**TEXTAUSZUG:**
Der Oberste Gerichtshof hat als Revisionsgericht durch die Senatspräsidentin Dr. Kalivoda als Vorsitzende und die Hofrätinnen und Hofräte Hon.-Prof. Dr. Höllwerth, Dr. E. Solé, Mag. Malesich und MMag. Matzka als weitere Richter in der Rechtssache der klagenden Partei A*****Aktiengesellschaft, *****, vertreten durch Mag. Guido Leitgeb, Rechtsanwalt in Salzburg, gegen die beklagte Partei E***** M*****, vertreten durch Pichler Rechtsanwalt GmbH in Dornbirn, wegen 8.653,62 EUR sA, über die Revision der beklagten Partei gegen das Urteil des Landesgerichts Salzburg als Berufungsgericht vom 7. Februar 2018, GZ 22 R 390/17g-20, mit dem das Urteil des Bezirksgerichts Salzburg vom 11. September 2017, GZ 12 C 1272/16h-15, bestätigt wurde, zu Recht erkannt:

Spruch

Der Revision wird nicht Folge gegeben.

Die beklagte Partei ist schuldig der klagenden Partei binnen 14 Tagen die mit 831,36 EUR (darin enthalten 138,56 EUR USt) bestimmten Kosten des Revisionsverfahrens zu ersetzen.

Text

Entscheidungsgründe:

Die Streitteile schlossen am 1. November 2004 auf unbefristete Zeit einen Vertriebsvertrag über den Verkauf von Vignetten durch die Beklagte in einer von ihr gepachteten Tankstelle im Namen und auf Rechnung der Klägerin. Das Vertriebsgebiet war auf diese Tankstelle beschränkt. Beide Vertragspartner konnten den Vertrag unter Einhaltung einer Kündigungsfrist von 3 Monaten zum Monatsletzten mittels Brief kündigen.

Wegen der Beendigung ihres Tankstellenpachtvertrags durch die Verpächterin wollte die Beklagte den Vertriebsvertrag mit der Klägerin zeitgleich beenden. Die Klägerin selbst „wollte“ das Vertriebsverhältnis zur Beklagten nicht aufkündigen und tat dies auch nicht.

Mit E-Mail vom 15. Juni 2016 kündigte die Beklagte den Vertriebsvertrag zum 31. Juli 2016. Mit E-Mail vom 28. Juni 2016 erklärte die Beklagte den Widerruf der Kündigung „aufgrund Irrtums und da diese nicht den vertraglichen Kündigungsbestimmungen entspricht“.

Mit E-Mail vom 19. Juli 2016 zeigte sich die Beklagte erstaunt, dass ihr Vertrag „bereits ordnungsgemäß mit 31. Juli 2016 gekündigt wurde (laut Vertrag wäre dazu nämlich ein eingeschriebener Brief zwei Monate vorher notwendig gewesen)“.

Die Abrechnung der zurückgegebenen Vignetten ergab eine Forderung der Klägerin gegenüber der Beklagten in Höhe von 16.653,62 EUR. Die Klägerin forderte die Beklagte auf, diesen Betrag bis 31. August 2016 zu bezahlen. Infolge Nichtbezahlung rief die Klägerin die Bankgarantie in Höhe von 8.000 EUR ab.

**ZU BEARBEITENDE AUFGABE:** Nennen Sie alle im Urteilsauszug aufgeführten Mitglieder des entscheidenden Senats mit ihren Titeln. Die Zeilen stammen aus einer anderen Quelle als der Urteilsauszug.

(Zeilen mit Text und Elementverweisen)

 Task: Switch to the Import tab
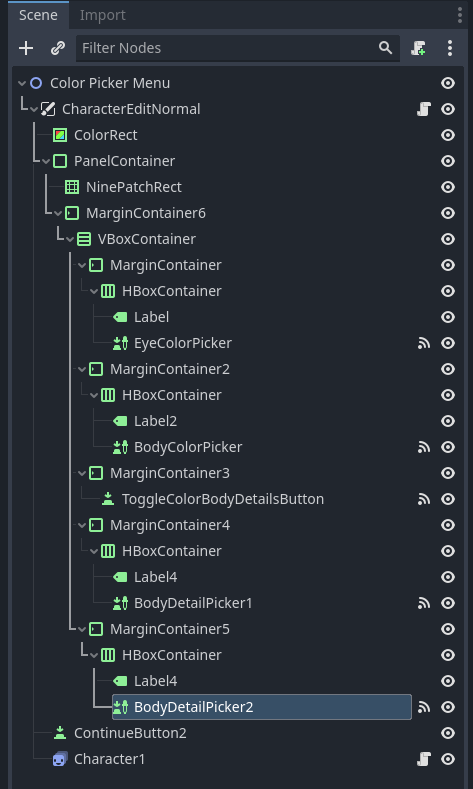(103, 16)
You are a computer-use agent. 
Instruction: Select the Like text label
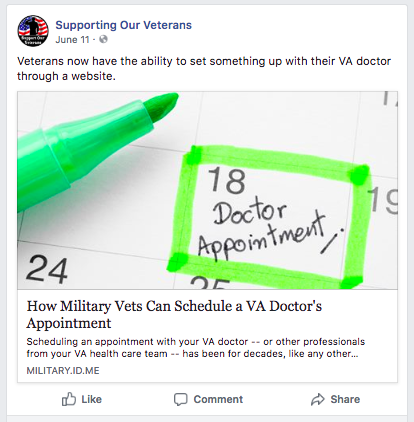[91, 399]
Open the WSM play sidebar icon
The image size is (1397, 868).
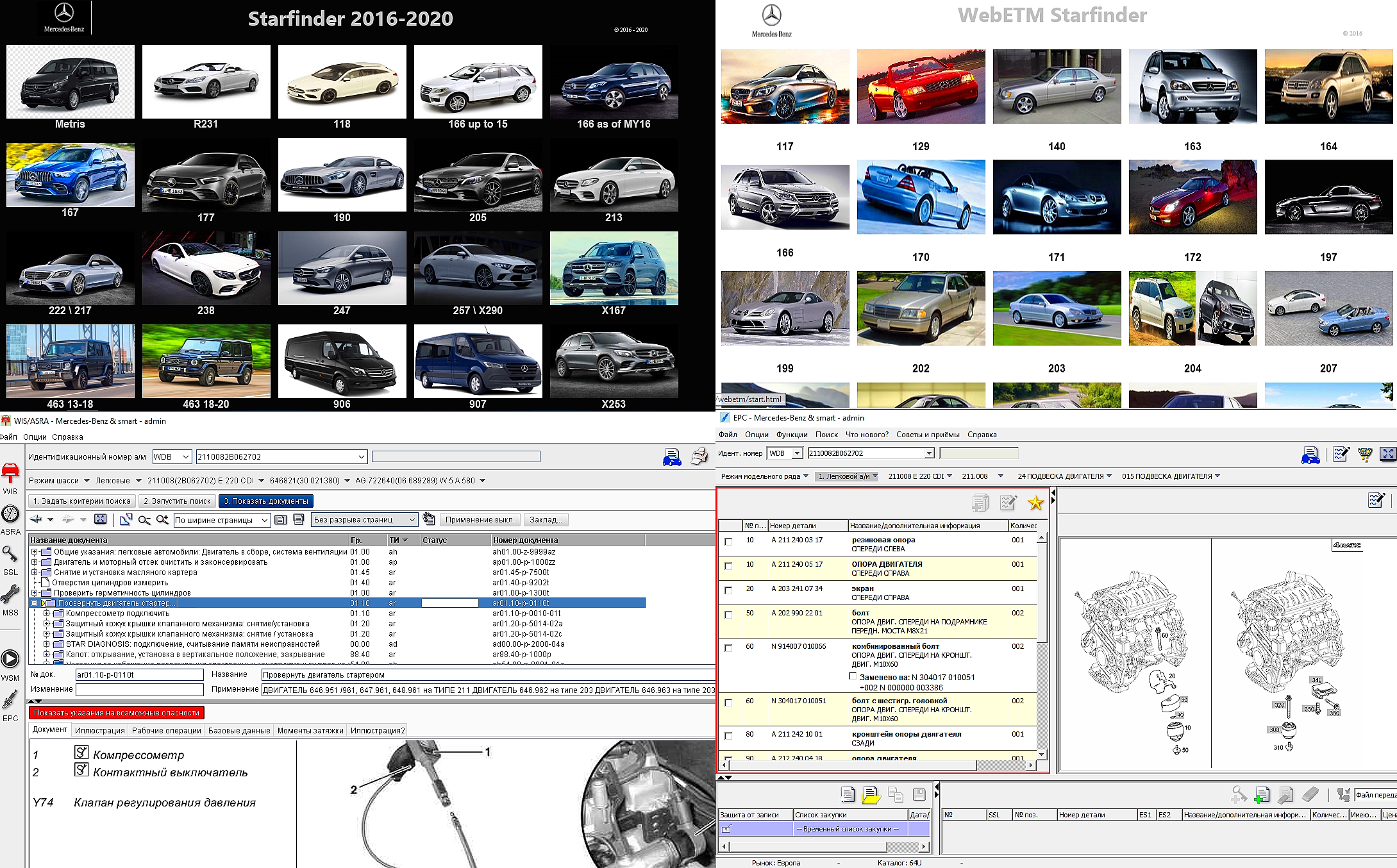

**LÖSUNG DER AUFGABE:**
- Senatspräsidentin Dr. Kalivoda (Vorsitzende)
- Hon.-Prof. Dr. Höllwerth
- Dr. E. Solé
- Mag. Malesich
- MMag. Matzka